Secondly, astrocyte dysfunction disrupts ion homeostasis in the synaptic cleft (Fig. 3B). Astrocytes help to clear excess K+ and Ca2+ from the synaptic cleft, preventing their accumulation and maintaining proper synaptic transmission. Reduction of the K+-buffering ability of astrocytes has been reported in ALS [106, 122, 123]. Progressive loss of astrocyte potassium channel Kir4.1 impairs perineural K+ homeostasis, potentially contributing to motor neuron hyperexcitability in the SOD1G93A transgenic mouse model [123, 124]. Dysfunction of astrocytic sodium–potassium-ATPase (NKA) has also been reported in neurodegenerative disease model [125]. Astrocytes also play an important role in maintaining Ca2+ homeostasis in the synaptic cleft [126]. Astrocytes express the sodium-calcium exchanger NCX to export Ca2+ to the synaptic cleft, at the expense of the Na+ gradient [127]. However, during neural hyperactivity, the activity-dependent Na+ transients in astrocytes switch NCX to a “reverse mode” by mediating Ca2+ import and Na+ export, dictating Ca2+ homeostasis in the synaptic cleft [127].

Thirdly, dysfunctional astrocytes lose their ability to provide metabolic support for neurons (Fig. 3C). Astrocyte-neuron metabolic coupling provides fundamental energy support for neuronal activity. Disrupting the expression of the astrocytic lactate transporters monocarboxylate transporter 4 (MCT4) or MCT1 has been reported in the SOD1G93A mouse model, which is accompanied by a decrease in lactate level [128]. Primary astrocyte-motor neuron co-cultures from SOD1G93A mice further confirmed that the significant metabolic dysfunction of astrocytes has been linked with motor neuron excitotoxicity [129].
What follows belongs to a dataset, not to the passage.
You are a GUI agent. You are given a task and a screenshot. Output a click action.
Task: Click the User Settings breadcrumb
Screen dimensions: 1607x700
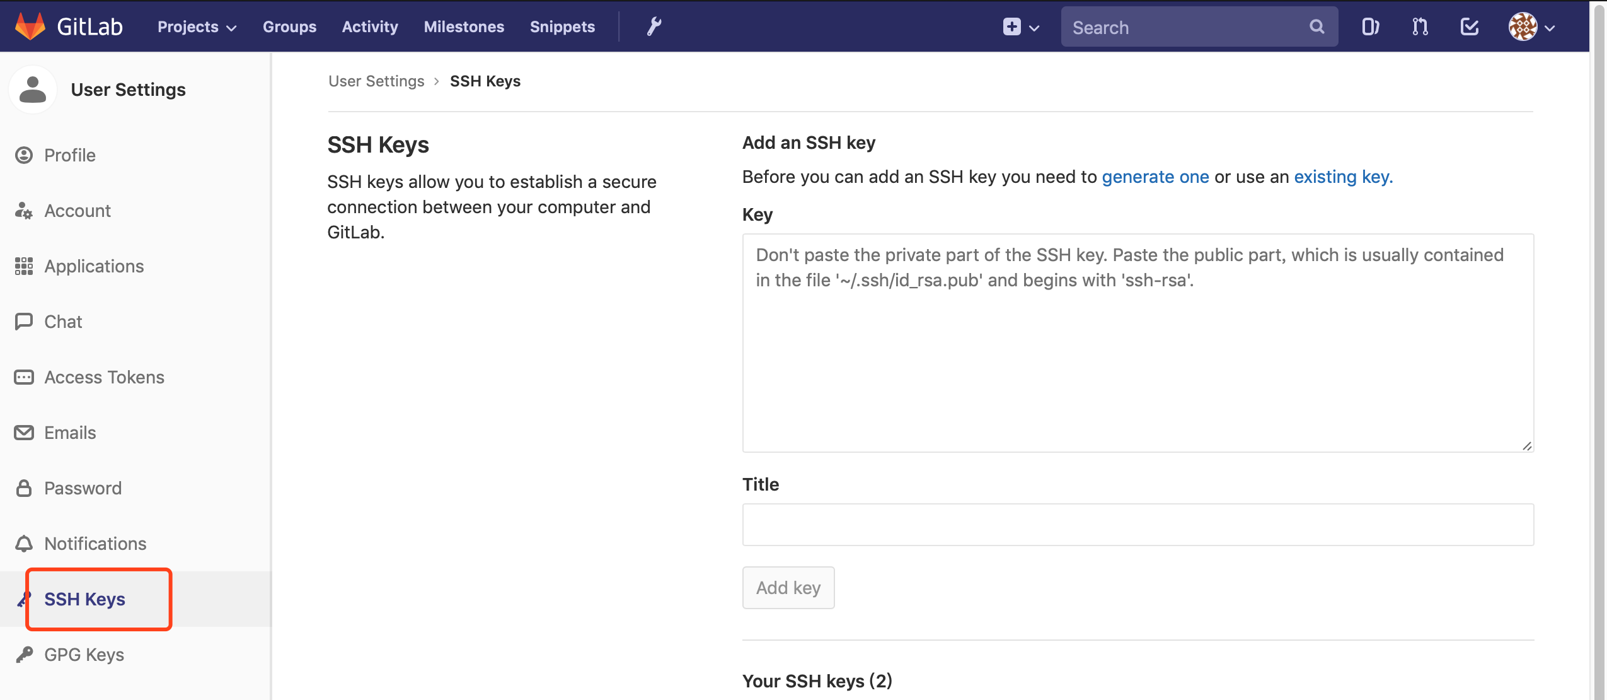coord(376,81)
Moreover, activated astrocytes release less neurotrophic factors like BDNF and GDNF. Instead, they produce abnormal levels of cytokines and proinflammatory substances, including TGF-β1, IFN- α, IFN- γ, IL- 6, ROS, NO, which can cause oxidative stress and inflammation, further contributing to motor neuron hyperexcitability (Fig. 3D) [130,131,132,133].
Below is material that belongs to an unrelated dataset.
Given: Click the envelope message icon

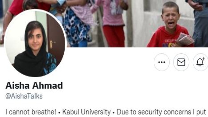Looking at the screenshot, I should (x=181, y=62).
In conclusion, abnormally activated astrocytes lose their supportive functions and gain a more toxic function in ALS, which may contribute to the cortical hyperexcitability. The activated astrocytes become less effective in maintaining neurotransmitter and ion balance in the synaptic cleft or providing metabolic support, and in turn, release neurotoxic factors. Further research into the mechanisms of astrocyte-mediated neuronal activity change is likely to reveal new insights into the role of astrocytes in neurodegenerative diseases.

Oligodendrocytes

Oligodendrocytes are a specialized glial cell in the CNS that create myelin sheaths around axons [134, 135]. The myelin sheath is essential for action potential conduction and synchrony coordination, as it allows for rapid, efficient, and fine-tuned conduction (saltatory conduction) of action potentials along the axon. The myelin sheath also protects axons from damage, prevents the loss of signaling between neurons, and provides metabolic and neurotrophic support to axons [135]. Gaps in the myelin sheath, called nodes of Ranvier, have high concentrations of Na+ and K+ ion channels [136]. This allows for the rapid flow of ions into the axon and efficient action potential propagation.
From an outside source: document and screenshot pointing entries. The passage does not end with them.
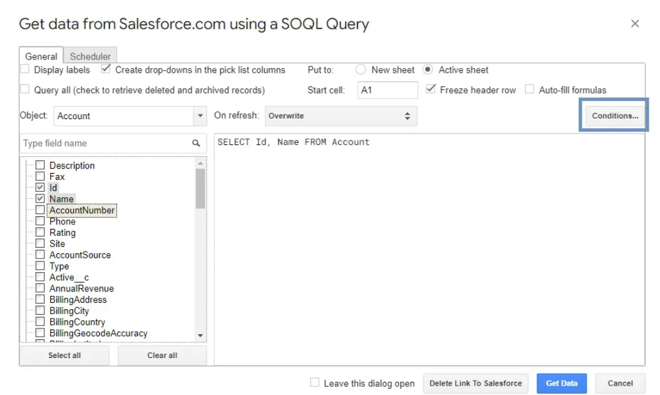The height and width of the screenshot is (395, 660).
Task: Click the field list scroll-up arrow
Action: (201, 162)
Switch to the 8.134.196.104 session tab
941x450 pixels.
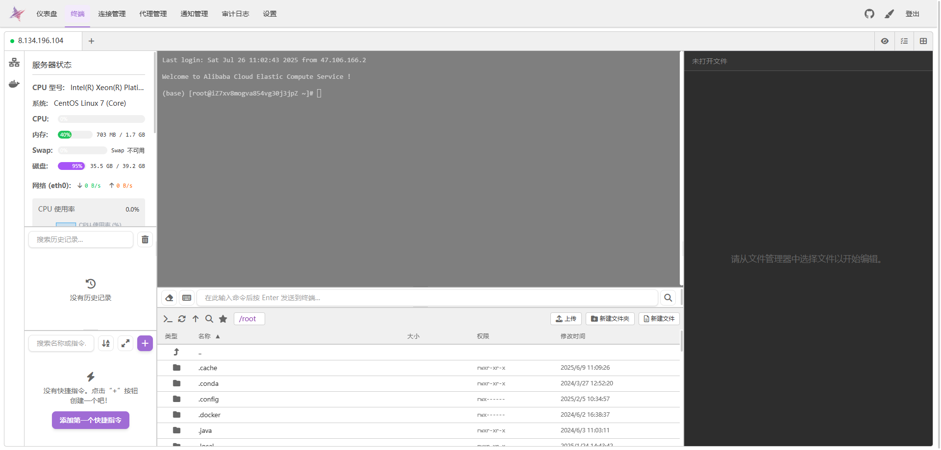point(41,41)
In the last few years, accumulating evidence has indicated that oligodendrocyte dysfunction and myelin damage play an important role in neurodegenerative diseases, including ALS [137,138,139,140,141]. The role of oligodendrocytes in ALS have been comprehensively reviewed recently [142, 143]. Here, we mainly highlight the evidence regarding how dysfunctional oligodendrocytes contribute to motor neuron hyperexcitability (Fig. 4).

Massive myelin disorganization has been observed by electron microscopic (EM) examinations at the presymptomatic stage in SOD1G93A transgenic mouse model, [144]. The damaged myelin contains decreased lipids, phospholipids, cholesterol and cerebrosides [144], suggest a loss of support function. This presymptomatic myelin change has been further confirmed by the global gene expression analysis of SOD1G93A mice [145]. The defective oligodendrocytes and myelin may contribute to the UNM hyperexcitability through different mechanisms.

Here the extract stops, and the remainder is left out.